*** Opening ENTRIES SHOWN ***
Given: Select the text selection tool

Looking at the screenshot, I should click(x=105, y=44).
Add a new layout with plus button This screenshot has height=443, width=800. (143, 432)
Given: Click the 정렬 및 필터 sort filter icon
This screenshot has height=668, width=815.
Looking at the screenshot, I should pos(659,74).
*** Closing ENTRIES SHOWN ***
*** Opening ENTRIES SHOWN ***
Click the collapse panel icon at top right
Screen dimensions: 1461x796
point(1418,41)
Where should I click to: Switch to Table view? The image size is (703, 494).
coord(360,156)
*** Closing ENTRIES SHOWN ***
**WORK REQUIRED**. For each line of the entries that includes "icon", show that line.

**RESULT OF THIS TASK**.
Given: Click the 정렬 및 필터 sort filter icon
Click the collapse panel icon at top right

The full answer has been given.